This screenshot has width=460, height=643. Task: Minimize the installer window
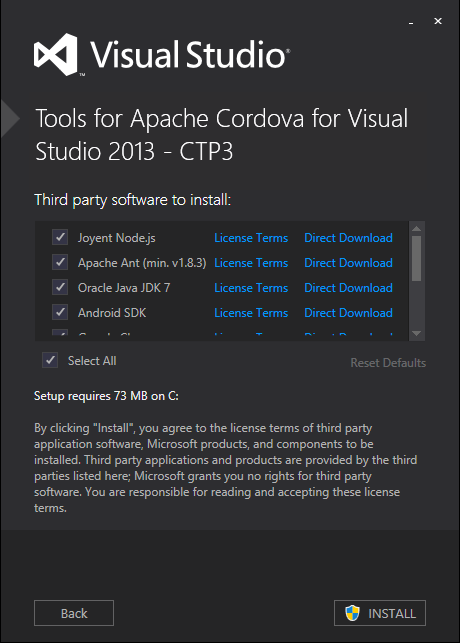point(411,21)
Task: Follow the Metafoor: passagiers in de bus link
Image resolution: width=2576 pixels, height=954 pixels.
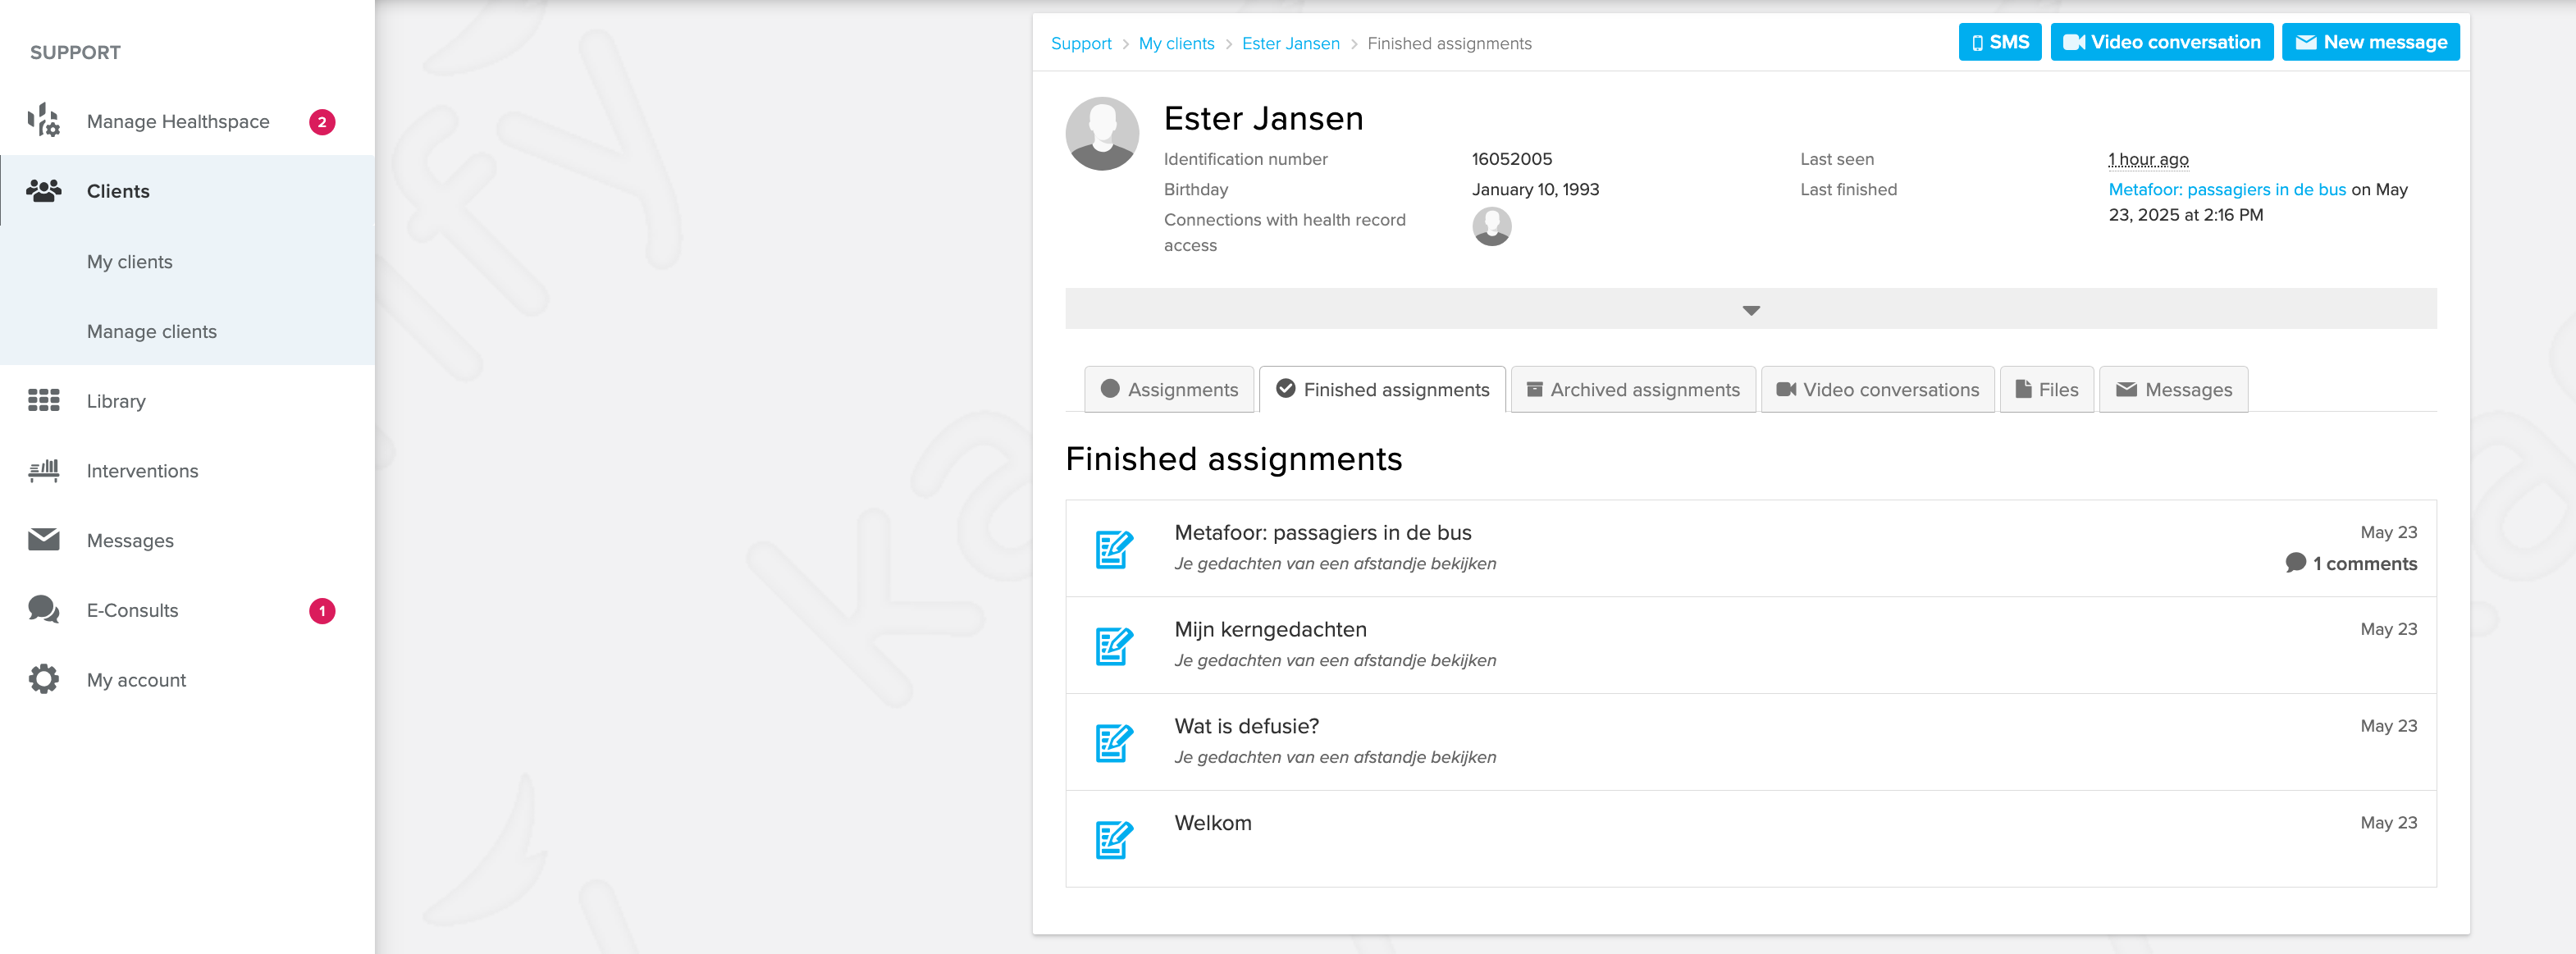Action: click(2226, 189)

##########

» Your task:
Copy every line of the records above word for word, omitting the pictures.

» Response to the task:
This screenshot has width=460, height=643. Task: Minimize the installer window
point(411,21)
Task: Follow the Metafoor: passagiers in de bus link
Image resolution: width=2576 pixels, height=954 pixels.
Action: click(2226, 189)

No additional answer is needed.